● What you will do: Set down again, exactly and only, the lines from the one that contains "Click the globe icon in right sidebar" through the last line of the records below, both included, but not the pictures.

Stored data
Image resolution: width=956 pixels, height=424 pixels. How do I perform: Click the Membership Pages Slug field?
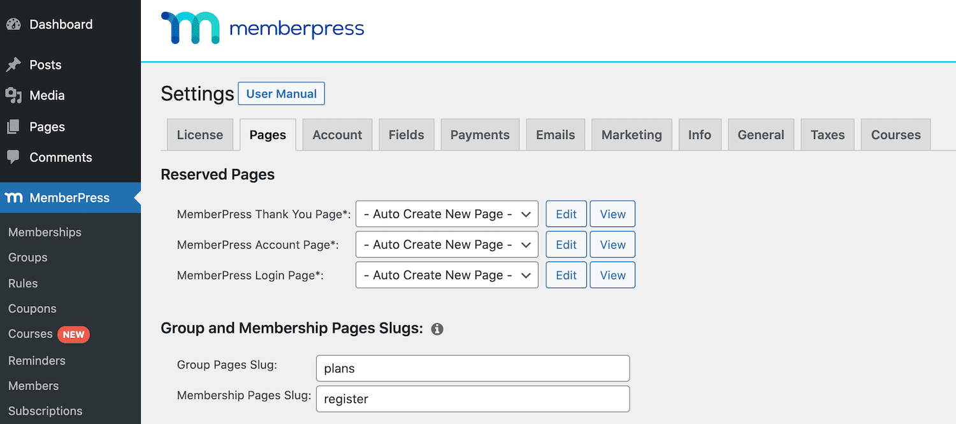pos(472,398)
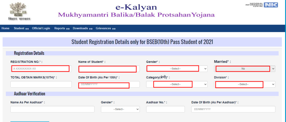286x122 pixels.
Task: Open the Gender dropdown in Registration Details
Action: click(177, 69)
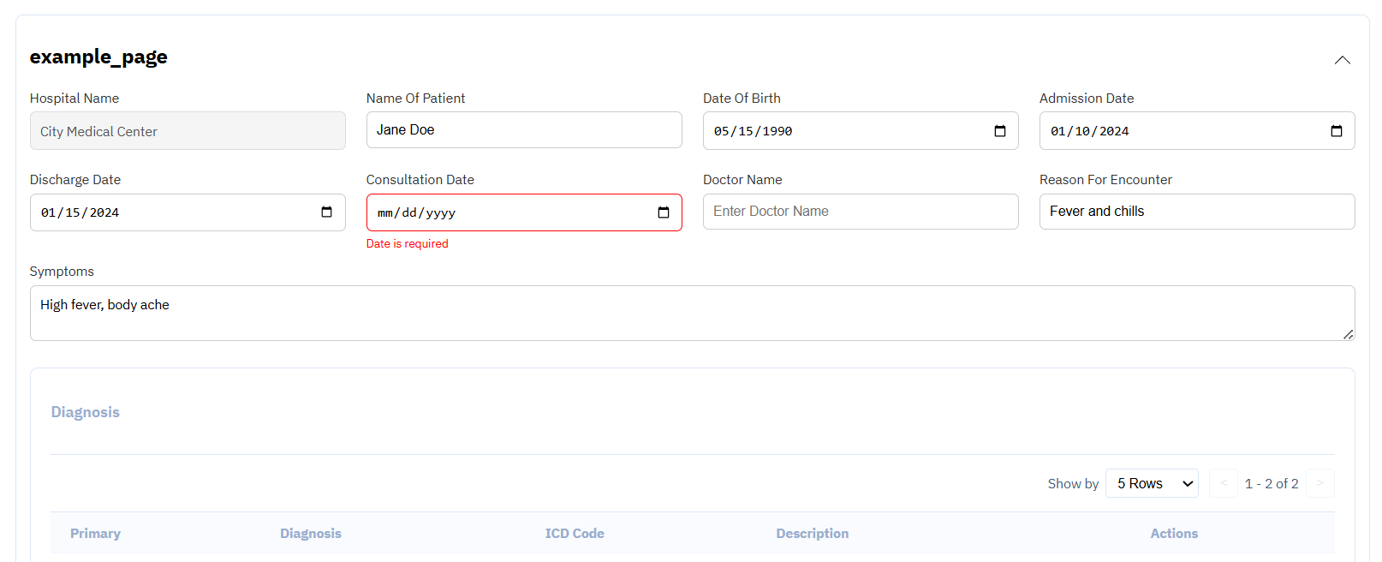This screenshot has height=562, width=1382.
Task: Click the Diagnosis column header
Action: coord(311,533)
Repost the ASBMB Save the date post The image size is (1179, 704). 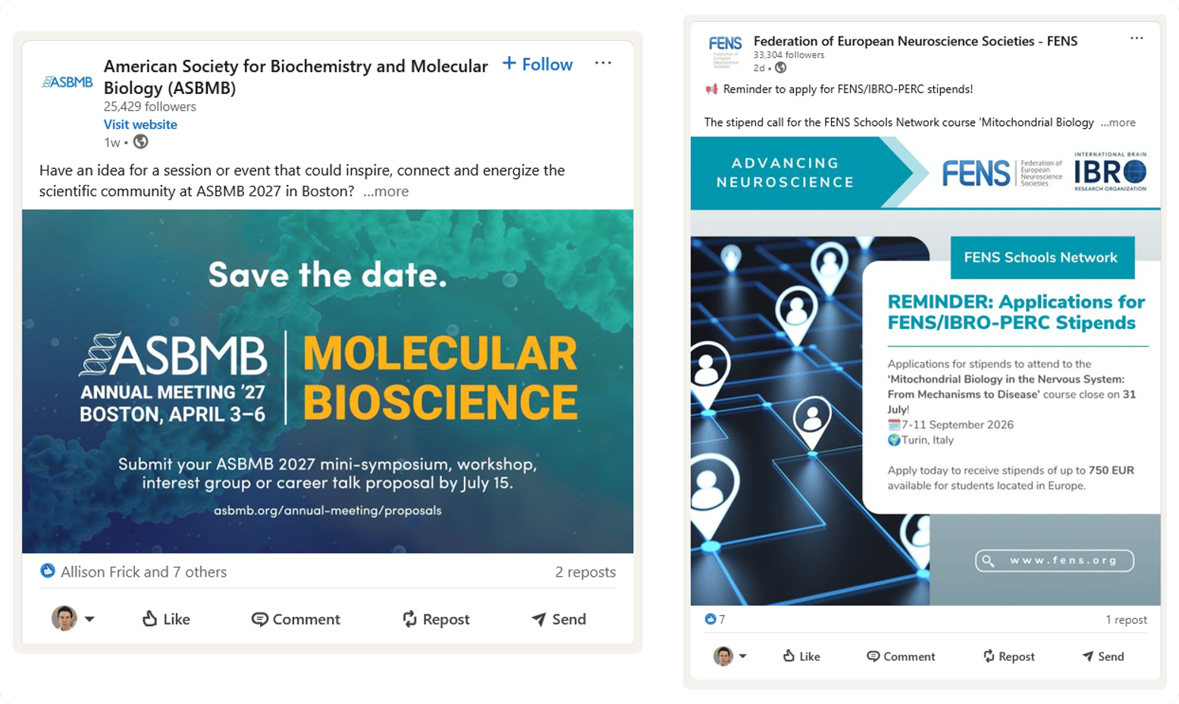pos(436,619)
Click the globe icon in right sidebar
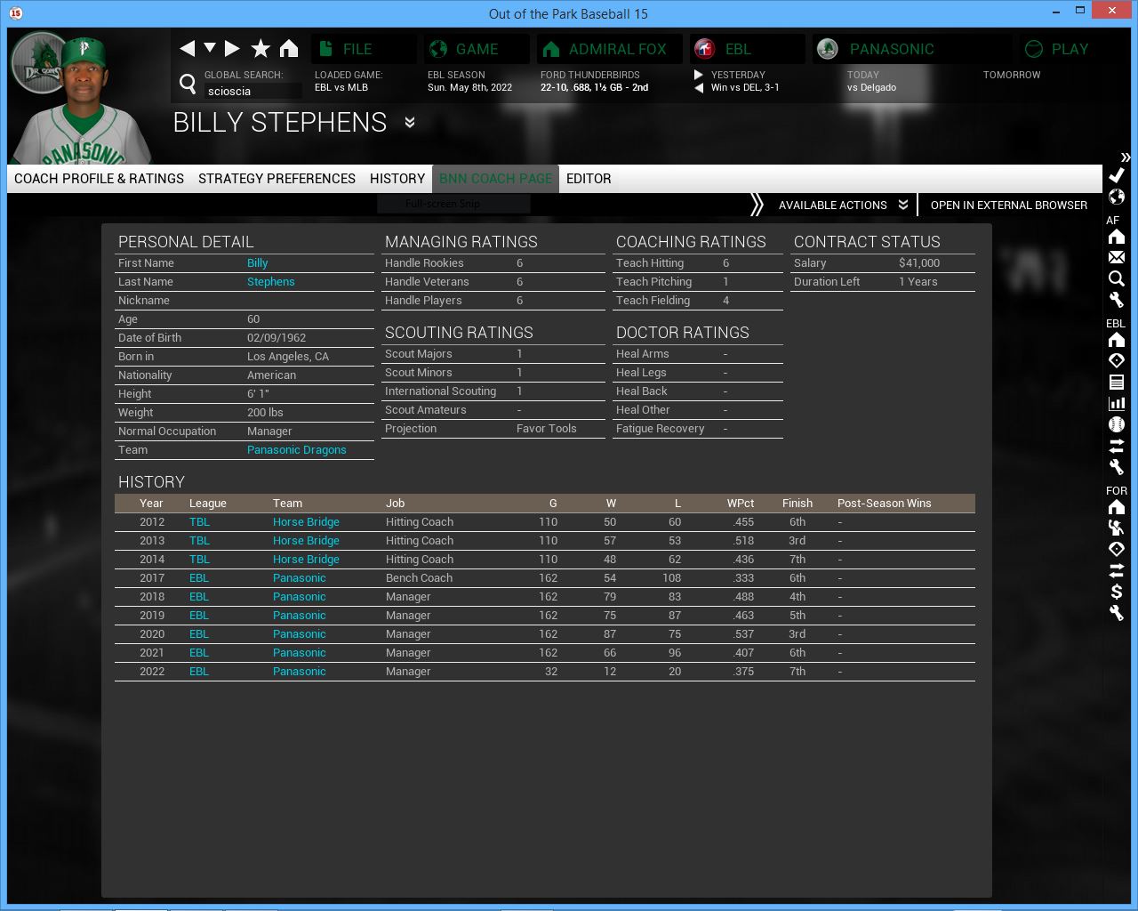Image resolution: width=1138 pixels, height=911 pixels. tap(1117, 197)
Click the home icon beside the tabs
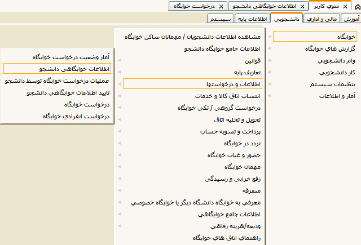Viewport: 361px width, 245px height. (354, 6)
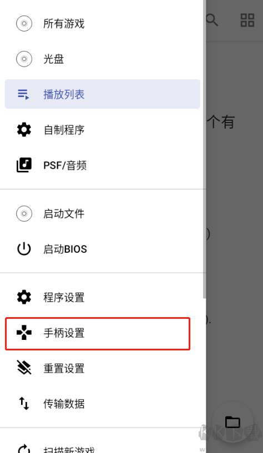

● Worked solution:
Click the globe icon in right sidebar
Image resolution: width=1138 pixels, height=911 pixels. tap(1117, 197)
Click the home icon beside the tabs
Viewport: 361px width, 245px height. (354, 6)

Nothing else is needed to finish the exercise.